12 regions on mainland reported a total of 81 new suspected Cholera cases on 18th November.
Kigoma, Singida, Mwanza and Dar es Salaam are reporting more than 10 cases per dayNumber of cases are gradually decreasing in mainland over the past one week (12 Nov) from 112 seven days average to 94. Dar es salaam carries the highest burden (49.7%) of all cases in the outbreak.
Zanzibar has reported a total of 380 cholera cases and 4 deaths. 90 new cases reported from Pemba between 9th-19 th November.
WHO have finalized their Cholera response plan
Situation Overview
Tanzania is battling a major cholera outbreak which has so far affected nineteen of the thirty regions in the country.The outbreak started in Dar es Salaam, in late August 2015, and has progressively extended to nineteen regions of Tanzania, stretching local capacities and resources, with high risk in terms of lives and economic impact.
Cumulatively, 9,240 cholera cases (both Mainland and Zanzibar) and 116 deaths have been recorded (as of November 18). Over 43% of the cases are reported from Dar es Salaam. The case fatality rate of 1.4% is considered high by WHO standards.
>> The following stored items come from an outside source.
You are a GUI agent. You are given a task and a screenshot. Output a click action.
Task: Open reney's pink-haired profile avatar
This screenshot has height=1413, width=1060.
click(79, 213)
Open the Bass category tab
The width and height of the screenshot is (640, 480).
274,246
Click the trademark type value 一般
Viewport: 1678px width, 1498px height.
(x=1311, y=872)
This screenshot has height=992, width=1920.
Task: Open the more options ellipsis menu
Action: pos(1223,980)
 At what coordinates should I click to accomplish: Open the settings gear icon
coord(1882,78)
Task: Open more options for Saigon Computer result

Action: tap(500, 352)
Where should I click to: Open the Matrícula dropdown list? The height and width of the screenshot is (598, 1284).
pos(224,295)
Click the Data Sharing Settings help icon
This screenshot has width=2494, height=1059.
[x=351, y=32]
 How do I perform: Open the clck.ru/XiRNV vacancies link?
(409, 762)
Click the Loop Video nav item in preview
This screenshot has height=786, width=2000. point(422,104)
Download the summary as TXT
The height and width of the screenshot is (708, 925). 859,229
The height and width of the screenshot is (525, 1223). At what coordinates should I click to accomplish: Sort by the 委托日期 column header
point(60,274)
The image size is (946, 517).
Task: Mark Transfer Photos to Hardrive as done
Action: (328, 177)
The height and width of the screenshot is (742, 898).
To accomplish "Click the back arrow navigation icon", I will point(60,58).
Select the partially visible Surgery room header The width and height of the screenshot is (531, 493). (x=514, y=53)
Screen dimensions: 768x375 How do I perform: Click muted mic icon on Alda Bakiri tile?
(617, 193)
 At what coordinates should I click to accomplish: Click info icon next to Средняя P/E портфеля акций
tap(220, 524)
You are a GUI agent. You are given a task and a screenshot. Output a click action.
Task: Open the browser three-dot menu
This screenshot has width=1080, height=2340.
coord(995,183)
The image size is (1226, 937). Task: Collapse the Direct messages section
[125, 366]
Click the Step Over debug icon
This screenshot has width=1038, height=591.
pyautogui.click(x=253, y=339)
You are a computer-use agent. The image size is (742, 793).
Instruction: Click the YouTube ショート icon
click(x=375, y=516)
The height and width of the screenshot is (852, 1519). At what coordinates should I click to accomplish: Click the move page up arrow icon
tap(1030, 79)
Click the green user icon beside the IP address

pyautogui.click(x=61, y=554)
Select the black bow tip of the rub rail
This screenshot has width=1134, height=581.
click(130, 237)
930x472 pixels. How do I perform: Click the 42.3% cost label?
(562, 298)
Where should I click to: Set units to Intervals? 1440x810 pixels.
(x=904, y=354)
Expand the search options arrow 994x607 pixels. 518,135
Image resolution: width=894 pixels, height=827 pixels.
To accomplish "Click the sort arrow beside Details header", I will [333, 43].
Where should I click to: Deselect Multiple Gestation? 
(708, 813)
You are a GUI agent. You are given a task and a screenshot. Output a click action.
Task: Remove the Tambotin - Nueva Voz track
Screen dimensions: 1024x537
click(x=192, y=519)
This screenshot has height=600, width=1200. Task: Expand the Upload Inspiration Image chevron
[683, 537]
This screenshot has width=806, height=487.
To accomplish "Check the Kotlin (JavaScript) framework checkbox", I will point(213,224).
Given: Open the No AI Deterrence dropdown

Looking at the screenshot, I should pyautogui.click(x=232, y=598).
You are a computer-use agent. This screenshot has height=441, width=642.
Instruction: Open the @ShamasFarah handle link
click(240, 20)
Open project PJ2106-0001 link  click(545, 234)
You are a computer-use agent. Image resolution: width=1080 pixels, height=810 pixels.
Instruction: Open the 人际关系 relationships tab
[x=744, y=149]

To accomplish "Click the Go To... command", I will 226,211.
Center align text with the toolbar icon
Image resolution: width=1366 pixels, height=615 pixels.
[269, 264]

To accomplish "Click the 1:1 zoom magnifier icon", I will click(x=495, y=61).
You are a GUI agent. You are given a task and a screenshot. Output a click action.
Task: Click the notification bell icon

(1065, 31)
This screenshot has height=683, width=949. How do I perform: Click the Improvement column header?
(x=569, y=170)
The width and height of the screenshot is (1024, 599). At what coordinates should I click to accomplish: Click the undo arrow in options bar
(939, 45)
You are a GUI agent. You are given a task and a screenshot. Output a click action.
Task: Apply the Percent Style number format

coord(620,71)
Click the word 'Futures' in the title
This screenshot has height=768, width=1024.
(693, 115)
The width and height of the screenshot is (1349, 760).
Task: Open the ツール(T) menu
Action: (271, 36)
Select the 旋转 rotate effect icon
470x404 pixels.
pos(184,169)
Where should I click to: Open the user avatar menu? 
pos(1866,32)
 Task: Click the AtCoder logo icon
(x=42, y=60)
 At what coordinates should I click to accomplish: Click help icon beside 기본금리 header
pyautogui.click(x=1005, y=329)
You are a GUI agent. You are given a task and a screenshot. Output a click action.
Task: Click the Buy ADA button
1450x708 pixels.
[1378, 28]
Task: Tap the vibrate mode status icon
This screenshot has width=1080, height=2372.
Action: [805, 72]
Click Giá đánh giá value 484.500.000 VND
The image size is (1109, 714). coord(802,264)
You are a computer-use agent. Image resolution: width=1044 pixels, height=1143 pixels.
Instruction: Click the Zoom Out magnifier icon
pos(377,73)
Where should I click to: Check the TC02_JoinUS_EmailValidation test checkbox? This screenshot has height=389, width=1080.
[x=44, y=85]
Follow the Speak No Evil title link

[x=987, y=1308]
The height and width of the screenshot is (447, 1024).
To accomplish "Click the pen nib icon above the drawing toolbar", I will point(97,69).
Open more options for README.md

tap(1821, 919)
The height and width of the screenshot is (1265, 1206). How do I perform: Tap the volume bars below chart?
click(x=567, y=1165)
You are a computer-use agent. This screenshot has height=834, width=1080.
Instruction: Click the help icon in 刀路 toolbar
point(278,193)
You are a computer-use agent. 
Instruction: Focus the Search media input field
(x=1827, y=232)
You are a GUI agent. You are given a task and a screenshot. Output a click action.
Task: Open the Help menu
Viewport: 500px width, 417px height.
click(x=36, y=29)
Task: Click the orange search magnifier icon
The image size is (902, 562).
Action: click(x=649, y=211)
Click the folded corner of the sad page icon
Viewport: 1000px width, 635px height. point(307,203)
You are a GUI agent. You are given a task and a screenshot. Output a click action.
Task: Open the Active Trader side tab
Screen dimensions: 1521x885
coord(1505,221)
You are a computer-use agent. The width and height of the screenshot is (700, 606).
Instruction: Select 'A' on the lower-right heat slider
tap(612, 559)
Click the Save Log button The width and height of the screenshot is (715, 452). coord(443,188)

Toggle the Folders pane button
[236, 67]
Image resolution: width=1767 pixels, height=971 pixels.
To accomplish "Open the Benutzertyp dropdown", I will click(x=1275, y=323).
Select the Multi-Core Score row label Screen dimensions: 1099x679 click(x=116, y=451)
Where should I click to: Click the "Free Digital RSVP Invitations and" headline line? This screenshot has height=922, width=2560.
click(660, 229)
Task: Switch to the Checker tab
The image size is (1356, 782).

In Zanzibar the outbreak was first reported 19th September 2015 and a total of 380 cases (206 from Unguja and 174 from Pemba) and 4 deaths have to date been reported from the two major Islands making the Case Fatality Rate 1.1%. Pemba’s first case was reported on the 1st November 2015 and there has been a sharp increase in number of cases in the period 9th -18th November with an addition 90 cases reported.
A joint field visit to Pemba to assist preparedness and response to the outbreak in the island, is ongoing between 16-20 November.
The current outbreak is unusual because of its vast geographical spread within a short period of time. The beginning of the rainy season will have an adverse negative affect of the containment of the situation. Given current outbreak trends and calculating an attack rate1 of 1%2 , the projected number of symptomatic individuals is 65,250 cases to be targeted for treatment interventions, based on the assumption that about 20% of symptomatic cases of cholera develop severe form of the disease which requires treatment for dehydration. Areas most severely affected are characterized by poor communities living in unplanned largely because of poor access to safe water and environment.
A number of measures have been taken to date to combat the outbreak. However, the magnitude and spread of this outbreak is beyond the capacity of host the government due to the manpower and financial resources required to contain it. The Cholera outbreak response will require a minimum of six months to ensure sustained support to the affected regions in the country.